Histone contents of mutant particles. Aliquots of EGTA/DTT-disrupted particles of NO-SV40 (WT; row A), of mutant V243E (row B) or L245E (row C), or of SV-Vp1 (Vp1-only; row D) were immunoprecipitated with rabbit anti-sheep IgG (Cont), anti-histone H2B (H2B), anti-histone H3 (H3), or anti-histone H4 (H4) antibody. The respective IPs were mixed with the NO-pSV40ΔNcoI standard DNA, and their DNAs were extracted and subjected to semiquantitative PCR for viral DNA as described in Materials and Methods. A 2.2-kbp fragment (solid arrow; vDNA) and a 1.7-kbp fragment (solid arrowhead; con DNA) were generated from the amplification of the NO-SV40 genome and coextracted standard DNAs, respectively.
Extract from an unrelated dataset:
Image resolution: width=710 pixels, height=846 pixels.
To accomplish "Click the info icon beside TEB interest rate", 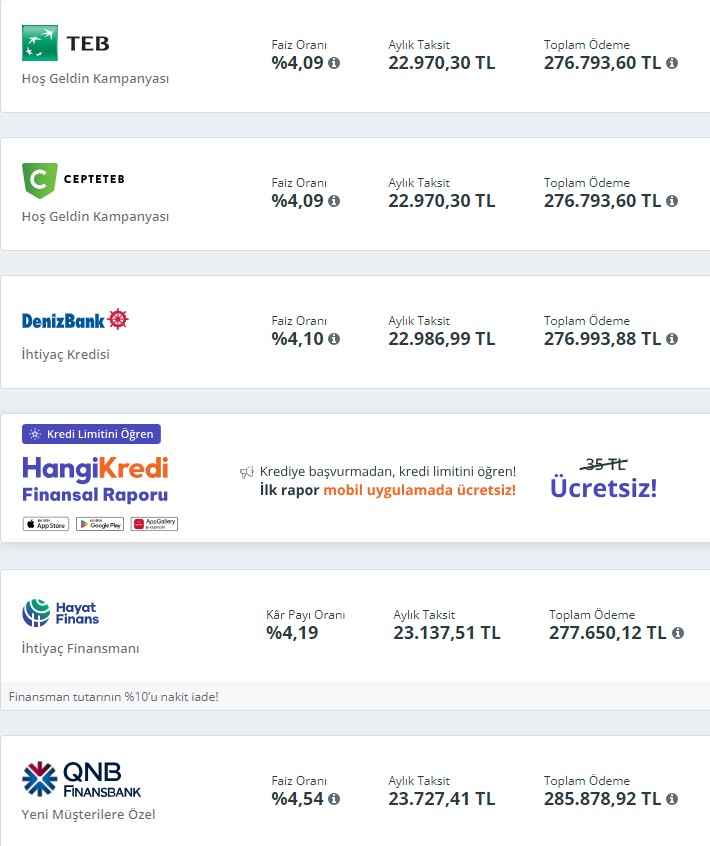I will coord(334,62).
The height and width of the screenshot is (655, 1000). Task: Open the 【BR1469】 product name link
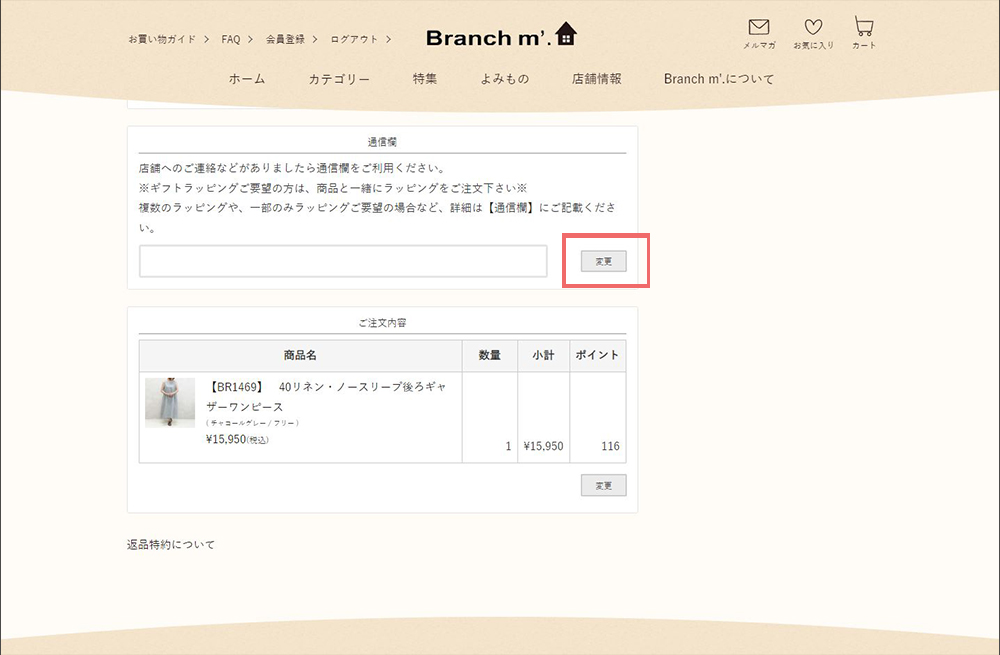(x=326, y=396)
A 1.8-kbp fragment (empty arrow) and a 2.3-kbp fragment (empty arrowhead) were generated from the amplification of Vp1-only and coextracted standard DNAs, respectively.

FIG. 4.

Cell entry, T-antigen expression, and protein associations of internalized viral DNA. (A) Cell attachment and internalization by mutant particles. TC-7 cells infected with particles of NO-SV40 (Wt; lanes 1 and 4), of mutant V243E (lane 2) or L245E (lane 3), or of SV-Vp1 (Vp1-Only; lane 5) were harvested either by scraping (Cell associated) or by trypsin treatment (Internalized). Viral DNA was extracted from one-eighth of the input particles (Input) or from one-half of the infected-cell lysate, linearized, and detected by Southern blotting. Similarly, the amount of Vp1 in the cells infected with either NO-SV40 (lane 4) or Vp1-only (lane 5) particles was detected by Western blotting. (B) T-antigen expression in mutant-particle-infected cells. Cells on coverslips were infected for 20 h with the same set of wild-type and mutant particles described for panel A above. The number of T-antigen-positive cells was determined by immunofluorescence microscopy. Each bar represents the average, with standard deviation, of three sets of experiments, in each of which approximately 2,000 cells were counted. (C) Analysis of virion DNA association with internalized capsid proteins and importins. Cytoplasmic fractions prepared from cells infected for 6 h with the same set of wild-type and mutant particles described for panel A were reacted with rabbit anti-mouse IgG (lane 2; Cont), anti-Vp1 (lane 3), or a mixture of anti-importin α and anti-importin β antibodies (lane 4; Imps), as described in Materials and Methods. The coimmunoprecipitated viral DNA (vDNA) was detected via semiquantitative PCR in the presence of a fixed amount of control DNA. The arrow and arrowhead designations for the amplification products are the same as those in the legend to Fig. 3. For “Input” (lane 1), one-fifth as much cytoplasmic lysate as the amount used for each immunoprecipitation was used.